WORK TO BE COMPLETED: Convert the items starting at the line that contains "has width=1024, height=579." and ending at the line that contains "pos(778,89)" into a JSON list of strings, one string per line, leaving out blank lines.

Dataset rows
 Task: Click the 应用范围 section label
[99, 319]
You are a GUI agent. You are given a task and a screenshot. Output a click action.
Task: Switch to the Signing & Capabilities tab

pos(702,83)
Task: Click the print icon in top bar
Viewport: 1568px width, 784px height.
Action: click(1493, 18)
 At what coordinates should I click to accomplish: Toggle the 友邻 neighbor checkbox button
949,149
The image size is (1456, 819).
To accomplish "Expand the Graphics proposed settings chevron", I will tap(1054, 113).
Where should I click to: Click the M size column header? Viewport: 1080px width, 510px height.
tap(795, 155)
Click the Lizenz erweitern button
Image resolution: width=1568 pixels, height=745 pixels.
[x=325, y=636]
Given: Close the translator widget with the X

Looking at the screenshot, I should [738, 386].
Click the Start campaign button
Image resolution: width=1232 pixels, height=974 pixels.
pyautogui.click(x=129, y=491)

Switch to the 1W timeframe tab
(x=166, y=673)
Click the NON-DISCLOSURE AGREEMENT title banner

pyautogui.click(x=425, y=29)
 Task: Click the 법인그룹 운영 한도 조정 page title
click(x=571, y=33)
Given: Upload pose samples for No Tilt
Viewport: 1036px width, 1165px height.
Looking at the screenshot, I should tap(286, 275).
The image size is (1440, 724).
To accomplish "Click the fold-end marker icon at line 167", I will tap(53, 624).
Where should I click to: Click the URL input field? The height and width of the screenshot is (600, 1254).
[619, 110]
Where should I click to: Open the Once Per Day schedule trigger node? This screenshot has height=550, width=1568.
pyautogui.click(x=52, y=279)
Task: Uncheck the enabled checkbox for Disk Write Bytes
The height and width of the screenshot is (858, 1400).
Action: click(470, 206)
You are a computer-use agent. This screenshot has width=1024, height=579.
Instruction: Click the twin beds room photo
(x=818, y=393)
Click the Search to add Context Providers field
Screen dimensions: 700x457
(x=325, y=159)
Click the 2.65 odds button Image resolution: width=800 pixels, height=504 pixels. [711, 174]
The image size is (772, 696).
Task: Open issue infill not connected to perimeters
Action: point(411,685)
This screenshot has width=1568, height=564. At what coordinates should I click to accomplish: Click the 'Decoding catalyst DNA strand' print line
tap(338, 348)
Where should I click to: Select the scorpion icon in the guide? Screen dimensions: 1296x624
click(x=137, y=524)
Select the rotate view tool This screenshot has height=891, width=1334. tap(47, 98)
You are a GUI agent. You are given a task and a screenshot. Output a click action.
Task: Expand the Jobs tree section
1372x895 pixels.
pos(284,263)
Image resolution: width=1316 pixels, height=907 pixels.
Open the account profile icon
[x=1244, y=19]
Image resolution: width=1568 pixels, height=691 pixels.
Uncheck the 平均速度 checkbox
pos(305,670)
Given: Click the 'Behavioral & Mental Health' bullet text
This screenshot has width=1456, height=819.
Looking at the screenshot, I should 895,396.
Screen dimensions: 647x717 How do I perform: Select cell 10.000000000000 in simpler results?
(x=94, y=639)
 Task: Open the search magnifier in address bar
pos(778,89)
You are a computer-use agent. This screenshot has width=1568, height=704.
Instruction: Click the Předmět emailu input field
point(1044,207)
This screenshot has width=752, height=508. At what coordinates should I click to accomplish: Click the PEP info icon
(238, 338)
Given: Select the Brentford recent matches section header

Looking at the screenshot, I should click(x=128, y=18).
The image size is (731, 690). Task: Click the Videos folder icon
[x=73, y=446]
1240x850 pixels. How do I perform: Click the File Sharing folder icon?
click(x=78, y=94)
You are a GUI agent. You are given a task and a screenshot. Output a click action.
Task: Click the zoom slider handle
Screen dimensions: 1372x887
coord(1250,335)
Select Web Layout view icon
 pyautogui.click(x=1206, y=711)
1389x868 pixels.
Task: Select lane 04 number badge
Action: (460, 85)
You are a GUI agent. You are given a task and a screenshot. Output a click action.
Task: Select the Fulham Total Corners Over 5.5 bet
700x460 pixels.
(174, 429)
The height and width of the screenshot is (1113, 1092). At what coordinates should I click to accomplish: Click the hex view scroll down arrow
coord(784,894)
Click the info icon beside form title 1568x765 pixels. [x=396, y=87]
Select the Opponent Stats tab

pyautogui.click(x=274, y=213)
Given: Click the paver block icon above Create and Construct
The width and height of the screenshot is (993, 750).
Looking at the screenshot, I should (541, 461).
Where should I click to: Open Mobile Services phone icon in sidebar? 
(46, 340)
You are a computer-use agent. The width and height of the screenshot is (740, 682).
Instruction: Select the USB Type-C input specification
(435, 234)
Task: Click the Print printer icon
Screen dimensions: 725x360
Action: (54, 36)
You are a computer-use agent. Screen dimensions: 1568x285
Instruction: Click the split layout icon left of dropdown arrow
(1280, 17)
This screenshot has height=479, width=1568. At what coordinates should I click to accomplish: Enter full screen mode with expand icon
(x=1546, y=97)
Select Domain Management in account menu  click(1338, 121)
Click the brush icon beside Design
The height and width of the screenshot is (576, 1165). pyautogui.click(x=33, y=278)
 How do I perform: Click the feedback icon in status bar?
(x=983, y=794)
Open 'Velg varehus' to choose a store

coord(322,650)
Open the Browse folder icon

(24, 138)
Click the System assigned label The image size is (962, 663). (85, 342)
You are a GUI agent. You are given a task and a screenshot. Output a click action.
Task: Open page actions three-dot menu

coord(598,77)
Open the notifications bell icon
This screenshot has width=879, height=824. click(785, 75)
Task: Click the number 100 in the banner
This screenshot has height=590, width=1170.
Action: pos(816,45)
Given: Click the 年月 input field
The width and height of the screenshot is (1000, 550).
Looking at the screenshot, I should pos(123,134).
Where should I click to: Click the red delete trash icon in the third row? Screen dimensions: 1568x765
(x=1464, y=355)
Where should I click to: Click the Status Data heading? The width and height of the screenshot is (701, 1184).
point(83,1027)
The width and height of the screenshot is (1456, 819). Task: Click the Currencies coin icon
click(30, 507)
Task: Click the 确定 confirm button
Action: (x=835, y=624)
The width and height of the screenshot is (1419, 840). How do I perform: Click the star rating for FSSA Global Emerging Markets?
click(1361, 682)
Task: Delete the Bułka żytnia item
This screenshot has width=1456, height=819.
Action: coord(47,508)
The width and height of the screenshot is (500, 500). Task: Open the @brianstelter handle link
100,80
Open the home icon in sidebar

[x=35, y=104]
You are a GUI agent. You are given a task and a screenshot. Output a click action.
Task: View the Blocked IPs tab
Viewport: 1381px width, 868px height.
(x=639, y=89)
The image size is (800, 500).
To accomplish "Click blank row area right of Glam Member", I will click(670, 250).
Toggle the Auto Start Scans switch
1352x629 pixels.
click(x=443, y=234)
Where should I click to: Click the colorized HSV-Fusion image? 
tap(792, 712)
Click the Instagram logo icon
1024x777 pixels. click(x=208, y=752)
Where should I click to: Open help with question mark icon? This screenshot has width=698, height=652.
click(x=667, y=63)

TASK RESPONSE:
[
  "You are a computer-use agent. This screenshot has width=1024, height=579.",
  "Instruction: Click the twin beds room photo",
  "(x=818, y=393)",
  "Click the Search to add Context Providers field",
  "Screen dimensions: 700x457",
  "(x=325, y=159)",
  "Click the 2.65 odds button Image resolution: width=800 pixels, height=504 pixels. [711, 174]",
  "The image size is (772, 696).",
  "Task: Open issue infill not connected to perimeters",
  "Action: point(411,685)",
  "This screenshot has width=1568, height=564. At what coordinates should I click to accomplish: Click the 'Decoding catalyst DNA strand' print line",
  "tap(338, 348)",
  "Where should I click to: Select the scorpion icon in the guide? Screen dimensions: 1296x624",
  "click(x=137, y=524)",
  "Select the rotate view tool This screenshot has height=891, width=1334. tap(47, 98)",
  "You are a GUI agent. You are given a task and a screenshot. Output a click action.",
  "Task: Expand the Jobs tree section",
  "1372x895 pixels.",
  "pos(284,263)",
  "Image resolution: width=1316 pixels, height=907 pixels.",
  "Open the account profile icon",
  "[x=1244, y=19]",
  "Image resolution: width=1568 pixels, height=691 pixels.",
  "Uncheck the 平均速度 checkbox",
  "pos(305,670)",
  "Given: Click the 'Behavioral & Mental Health' bullet text",
  "This screenshot has width=1456, height=819.",
  "Looking at the screenshot, I should 895,396.",
  "Screen dimensions: 647x717 How do I perform: Select cell 10.000000000000 in simpler results?",
  "(x=94, y=639)",
  " Task: Open the search magnifier in address bar",
  "pos(778,89)"
]